## [Short exercise]
Please rewrite the items below, replacing every "Instruction" with "Directive" and keeping everything else the same.

## [Entries provided]
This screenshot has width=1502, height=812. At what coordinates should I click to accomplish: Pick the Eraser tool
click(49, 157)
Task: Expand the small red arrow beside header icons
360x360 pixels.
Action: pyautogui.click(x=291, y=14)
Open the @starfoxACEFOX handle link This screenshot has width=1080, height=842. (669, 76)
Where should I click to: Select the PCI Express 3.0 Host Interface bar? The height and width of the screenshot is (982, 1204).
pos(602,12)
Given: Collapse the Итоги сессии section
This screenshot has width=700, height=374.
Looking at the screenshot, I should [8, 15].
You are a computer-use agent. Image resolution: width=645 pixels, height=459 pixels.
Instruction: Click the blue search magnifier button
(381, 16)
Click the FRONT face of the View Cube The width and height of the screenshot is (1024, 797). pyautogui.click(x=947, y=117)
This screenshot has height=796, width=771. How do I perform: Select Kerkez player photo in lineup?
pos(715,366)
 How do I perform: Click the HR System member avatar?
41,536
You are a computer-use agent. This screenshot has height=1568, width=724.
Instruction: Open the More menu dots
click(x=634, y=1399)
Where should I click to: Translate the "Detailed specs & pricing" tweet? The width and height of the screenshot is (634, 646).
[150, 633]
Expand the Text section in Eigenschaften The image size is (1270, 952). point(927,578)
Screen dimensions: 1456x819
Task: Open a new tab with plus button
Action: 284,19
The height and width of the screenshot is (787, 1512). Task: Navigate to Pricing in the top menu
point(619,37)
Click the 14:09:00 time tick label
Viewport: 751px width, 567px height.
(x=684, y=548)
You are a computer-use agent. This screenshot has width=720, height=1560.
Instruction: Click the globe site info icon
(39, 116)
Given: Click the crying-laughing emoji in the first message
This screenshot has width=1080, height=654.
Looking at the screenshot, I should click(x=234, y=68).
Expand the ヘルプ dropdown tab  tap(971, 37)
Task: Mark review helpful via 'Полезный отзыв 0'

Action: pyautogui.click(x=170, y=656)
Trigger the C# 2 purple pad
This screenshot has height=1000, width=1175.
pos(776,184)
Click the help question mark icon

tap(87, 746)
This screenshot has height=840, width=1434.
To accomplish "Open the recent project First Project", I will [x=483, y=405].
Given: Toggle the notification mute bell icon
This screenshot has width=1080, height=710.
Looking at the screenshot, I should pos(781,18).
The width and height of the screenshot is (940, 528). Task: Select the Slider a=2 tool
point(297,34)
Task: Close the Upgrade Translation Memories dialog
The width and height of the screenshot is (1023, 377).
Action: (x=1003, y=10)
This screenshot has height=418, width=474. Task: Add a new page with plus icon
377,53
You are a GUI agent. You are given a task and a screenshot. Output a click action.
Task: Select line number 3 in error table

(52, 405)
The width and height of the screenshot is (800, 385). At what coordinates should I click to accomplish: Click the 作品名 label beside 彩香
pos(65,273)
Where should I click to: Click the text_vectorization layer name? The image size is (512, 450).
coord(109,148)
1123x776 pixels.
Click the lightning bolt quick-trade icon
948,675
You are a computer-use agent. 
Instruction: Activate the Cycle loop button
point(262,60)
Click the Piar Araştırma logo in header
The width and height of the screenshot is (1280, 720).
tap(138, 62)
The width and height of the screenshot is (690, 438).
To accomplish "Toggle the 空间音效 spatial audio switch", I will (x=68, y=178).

## [Output below]
This screenshot has width=1502, height=812. At what coordinates should I click to accomplish: Pick the Eraser tool
click(49, 157)
Task: Expand the small red arrow beside header icons
360x360 pixels.
Action: pyautogui.click(x=291, y=14)
Open the @starfoxACEFOX handle link This screenshot has width=1080, height=842. (669, 76)
Where should I click to: Select the PCI Express 3.0 Host Interface bar? The height and width of the screenshot is (982, 1204).
pos(602,12)
Given: Collapse the Итоги сессии section
This screenshot has width=700, height=374.
Looking at the screenshot, I should [8, 15].
You are a computer-use agent. Image resolution: width=645 pixels, height=459 pixels.
Directive: Click the blue search magnifier button
(381, 16)
Click the FRONT face of the View Cube The width and height of the screenshot is (1024, 797). pyautogui.click(x=947, y=117)
This screenshot has height=796, width=771. How do I perform: Select Kerkez player photo in lineup?
pos(715,366)
 How do I perform: Click the HR System member avatar?
41,536
You are a computer-use agent. This screenshot has height=1568, width=724.
Directive: Open the More menu dots
click(x=634, y=1399)
Where should I click to: Translate the "Detailed specs & pricing" tweet? The width and height of the screenshot is (634, 646).
[150, 633]
Expand the Text section in Eigenschaften The image size is (1270, 952). point(927,578)
Screen dimensions: 1456x819
Task: Open a new tab with plus button
Action: 284,19
The height and width of the screenshot is (787, 1512). Task: Navigate to Pricing in the top menu
point(619,37)
Click the 14:09:00 time tick label
Viewport: 751px width, 567px height.
(x=684, y=548)
You are a computer-use agent. This screenshot has width=720, height=1560.
Directive: Click the globe site info icon
(39, 116)
Given: Click the crying-laughing emoji in the first message
This screenshot has width=1080, height=654.
Looking at the screenshot, I should click(x=234, y=68).
Expand the ヘルプ dropdown tab  tap(971, 37)
Task: Mark review helpful via 'Полезный отзыв 0'

Action: pyautogui.click(x=170, y=656)
Trigger the C# 2 purple pad
This screenshot has height=1000, width=1175.
pos(776,184)
Click the help question mark icon

tap(87, 746)
This screenshot has height=840, width=1434.
To accomplish "Open the recent project First Project", I will [x=483, y=405].
Given: Toggle the notification mute bell icon
This screenshot has width=1080, height=710.
Looking at the screenshot, I should pos(781,18).
The width and height of the screenshot is (940, 528). Task: Select the Slider a=2 tool
point(297,34)
Task: Close the Upgrade Translation Memories dialog
The width and height of the screenshot is (1023, 377).
Action: (x=1003, y=10)
This screenshot has height=418, width=474. Task: Add a new page with plus icon
377,53
You are a GUI agent. You are given a task and a screenshot. Output a click action.
Task: Select line number 3 in error table

(52, 405)
The width and height of the screenshot is (800, 385). At what coordinates should I click to accomplish: Click the 作品名 label beside 彩香
pos(65,273)
Where should I click to: Click the text_vectorization layer name? The image size is (512, 450).
coord(109,148)
1123x776 pixels.
Click the lightning bolt quick-trade icon
948,675
You are a computer-use agent. 
Directive: Activate the Cycle loop button
point(262,60)
Click the Piar Araştırma logo in header
The width and height of the screenshot is (1280, 720).
tap(138, 62)
The width and height of the screenshot is (690, 438).
To accomplish "Toggle the 空间音效 spatial audio switch", I will (x=68, y=178).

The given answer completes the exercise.